El entrenador consiguió su tercer triunfo en el historial de la Pegasus World Cup Invitational y destacó las cualidades de National Treasure, que ya le había dado su octavo éxito en el Preakness Stakes

HALLANDALE BEACH, Miami (Especial para Turf Diario).- Bob Baffert es, indudablemente, un entrenador que quedará en la historia. Tiene muchos detractores, es cierto, y los varios positivos que cuenta ya en su campaña, apoyan esas posturas anti platinado. Sin embargo, los números son los números y contra ellos pocas cosas se pueden hacer. Muchas carreras lo tienen ya en su historia, y la Pegasus World Cup Invitational no es la excepción, pues es el cuidador que más triunfos consiguió desde su llegada al calendario. Vencedor en la versión de 2017 con Arrogate (Unbridled’s Song) y también en la de 2020 con Mucho Gusto (Mucho Macho Man), para el hombre este sábado se hizo realidad aquello de que no hay dos sin tres, cruzando adelante con el valiente National Treasure (Quality Road), que en 2023 le había dado su octava conquista (aquello de las cifras…) en el Preakness Stakes (G1), el paso intermedio de la Triple Corona en los Estados Unidos.
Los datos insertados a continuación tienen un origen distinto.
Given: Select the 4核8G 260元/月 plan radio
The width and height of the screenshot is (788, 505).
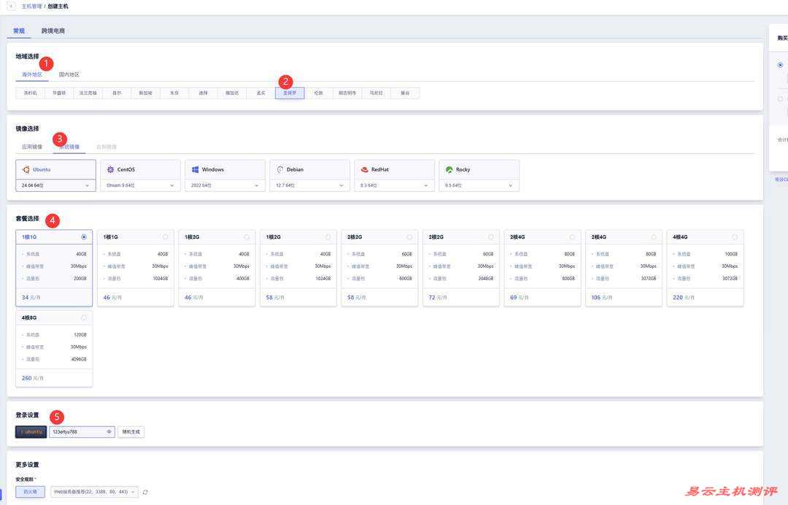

Bob no estuvo en Gulfstream Park para la carrera, sino que fue representado por Jimmy Barnes, su asistente principal, aunque sí dejó trascender algunas consideraciones tras este nuevo gran triunfo: “Estoy orgulloso del caballo, porque corrió su carrera y se mostró. Es todo lo que podía pedir desde mi posición, lo habíamos preparado muy bien”.

En líneas generales, agregó luego: “Siempre estuve seguro de que era un muy buen caballo. Era un poco inmaduro, pero ahora se está poniendo mejor y mejor, y lo advertimos en la forma en que se mueve en las mañanas. Esta vez lo veía mucho mejor que para la Breeders’ Cup (NdelaR: fue segundo a nada de Cody’s Wish en el Dirt Mile)”.

Sobre el desarrollo contó: “Sabía que venía volando, pero cuando vi el parcial de 23 segundos y cambio para los primeros 400 metros me dije a mí mismo que era manejable. Los buenos caballos, siempre siguen corriendo”.

Ya de cara hacia el futuro son varias las opciones que se abren en el camino de National Treasure y Tom Ryan, del SF Racing, uno de los propietarios del caballo, adelantó que la Saudi Cup (G1) y la Dubai World Cup (G1) están en el radar, aunque también los entusiasma mucho la posibilidad de ir a mitad de temporada por el Metropolitan Handicap (G1) de Belmont Park, sobre una milla, ya pensando en el destino del zaino como padrillo.

Corra donde corra, no cuesta imaginarse que National Treasure será uno de los grandes protagonistas.